Hollis se salió de la carretera y aparcó entre la vegetación que crecía al lado de un muro de contención. Miraron la escena a través de las ramas de un roble y observaron al helicóptero alejarse tras la cima de la colina.
– ¿Y qué hacemos ahora? -preguntó Hollis.
Maya tenía ganas de golpear algo, de gritar y patear, cualquier cosa que le permitiera desahogar su rabia; sin embargo, confinó sus emociones en un rincón de su cerebro. Siendo niña, Thorn la había entrenado simulando que la atacaba por sorpresa con una espada; cada vez que ella se sobresaltaba, su padre se lo recriminaba. En cambio, cuando Maya aprendió a mantener la calma, Thorn alabó su fortaleza.
– La Tabula no matará a Gabriel enseguida. Primero lo interrogarán y averiguarán lo que sabe. Mientras eso dure, dejarán un equipo en el campamento para que tienda una emboscada a cualquiera que aparezca.
Hollis miró por la ventanilla.
– ¿Quieres decir que hay alguien allí arriba esperando para matarnos?
– Exacto. -Maya se colocó unas gafas de sol para que Hollis no pudiera verle los ojos-. Pero eso no va a ocurrir.
El sol se puso alrededor de las seis de la tarde, y Maya empezó a trepar por la colina hacia Arcadia. El chaparral no era más que una tupida masa de vegetación seca. Olía a hojas muertas y se percibía el punzante aroma del anís silvestre. A la Arlequín le resultó difícil moverse en línea recta. Era como si las ramas y las raíces le sujetaran las piernas e intentaran arrebatarle el estuche de la espada que llevaba al hombro. A medio camino de la cima vio su camino bloqueado por una barrera de matorrales y un roble caído que la obligaron a buscar un camino más fácil.
Por fin alcanzó la valla de alambre que rodeaba el campamento. Agarró la barra superior y saltó al otro lado. Los dos dormitorios, la zona de la piscina, el depósito de agua y el centro comunal resultaban claramente visibles a la luz de la luna. Los mercenarios de la Tabula tenían que estar allí, escondidos entre las sombras. Seguramente habían dado por hecho que la única entrada era por la carretera de la colina. Un jefe más avispado habría dispuesto a sus hombres en forma de triángulo alrededor del aparcamiento.

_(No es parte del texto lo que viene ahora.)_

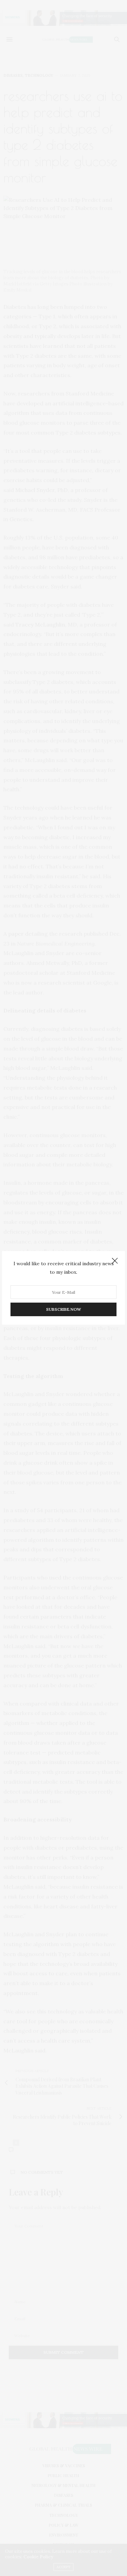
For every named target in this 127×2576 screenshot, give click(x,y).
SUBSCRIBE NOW (63, 1309)
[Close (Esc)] (115, 1261)
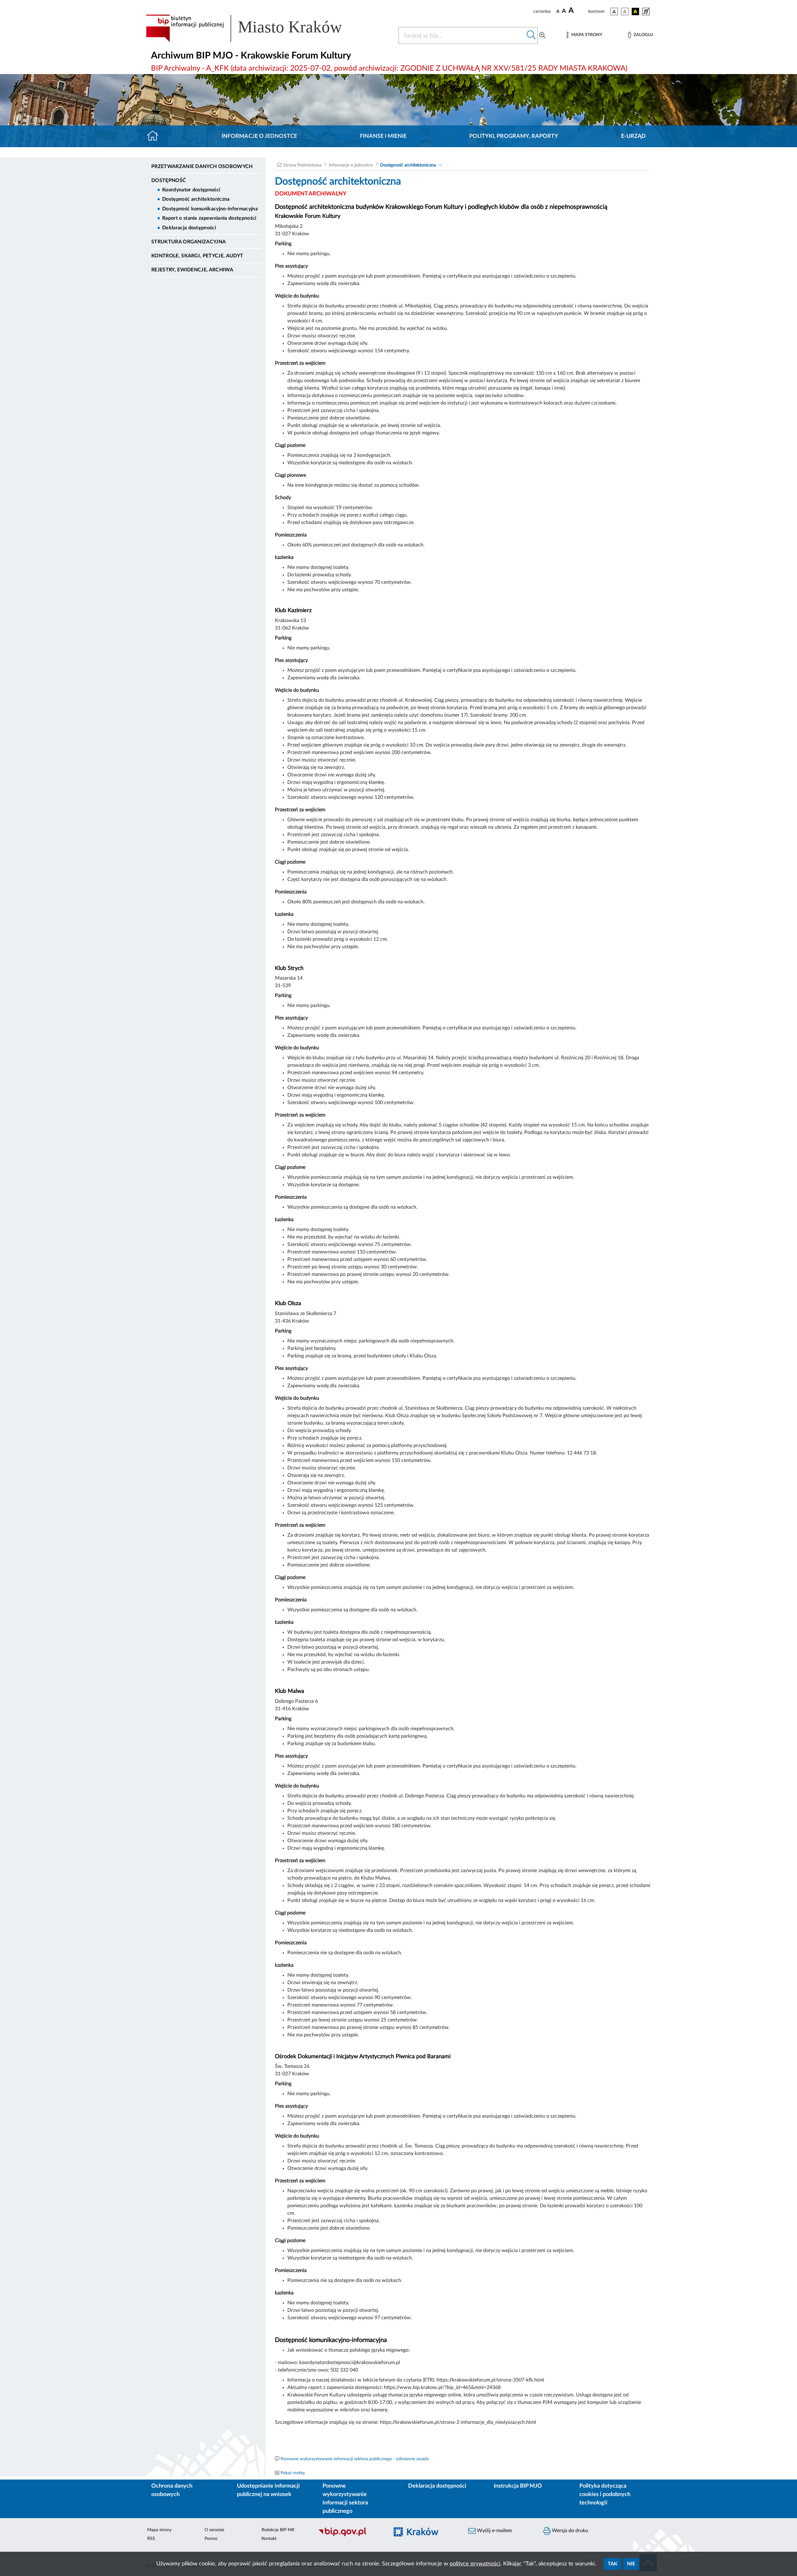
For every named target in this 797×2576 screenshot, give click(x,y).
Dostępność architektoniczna (196, 199)
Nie (631, 2563)
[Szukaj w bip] (531, 35)
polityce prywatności (475, 2564)
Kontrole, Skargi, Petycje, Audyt (197, 255)
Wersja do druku (569, 2530)
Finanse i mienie (383, 136)
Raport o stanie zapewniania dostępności (209, 218)
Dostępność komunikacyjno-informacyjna (210, 208)
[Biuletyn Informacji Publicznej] (350, 2535)
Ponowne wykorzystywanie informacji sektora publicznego (345, 2498)
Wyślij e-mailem (494, 2530)
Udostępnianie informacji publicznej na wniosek (268, 2490)
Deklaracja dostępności (189, 227)
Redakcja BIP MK (278, 2530)
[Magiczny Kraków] (425, 2535)
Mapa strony (159, 2530)
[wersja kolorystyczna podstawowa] (614, 11)
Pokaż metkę (293, 2473)
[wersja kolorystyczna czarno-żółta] (635, 11)
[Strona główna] (155, 136)
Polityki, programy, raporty (513, 136)
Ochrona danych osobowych (171, 2490)
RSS (151, 2538)
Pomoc (211, 2538)
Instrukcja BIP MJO (518, 2486)
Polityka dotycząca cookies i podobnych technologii (604, 2494)
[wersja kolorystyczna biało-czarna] (625, 11)
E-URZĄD (633, 136)
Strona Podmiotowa (302, 165)
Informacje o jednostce (259, 136)
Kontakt (269, 2538)
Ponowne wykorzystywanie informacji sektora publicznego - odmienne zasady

Desenvainó la espada y recordó las lecciones que su padre le había dado sobre el modo de caminar sin hacer ruido. Había que moverse como si se estuviera cruzando un lago helado. Extender el pie, calibrar la naturaleza del terreno y por fin dar un paso cargando todo el peso.
Maya llegó a la zona de penumbra al lado del tanque de agua y vio a alguien agazapado cerca del borde del cobertizo de la piscina. Era un hombre bajo y de anchas espaldas que sostenía un rifle de asalto. Cuando se le acercó por detrás, lo oyó murmurar por el micrófono de su intercomunicador.
– ¿Tienes un poco de agua? Yo me he quedado seco. -Hizo una pausa de unos segundos y después sonó contrariado-. Lo entiendo, Frankie, pero yo no he traído dos botellas como has hecho tú.
Maya dio un paso a la izquierda y se lanzó hacia delante traspasándolo con la espada. El hombre se desplomó como un tronco abatido. El único ruido fue el de su arma al chocar contra el suelo. Maya se acercó al cuerpo y le quitó el intercomunicador. Oyó más voces que hablaban entre sí.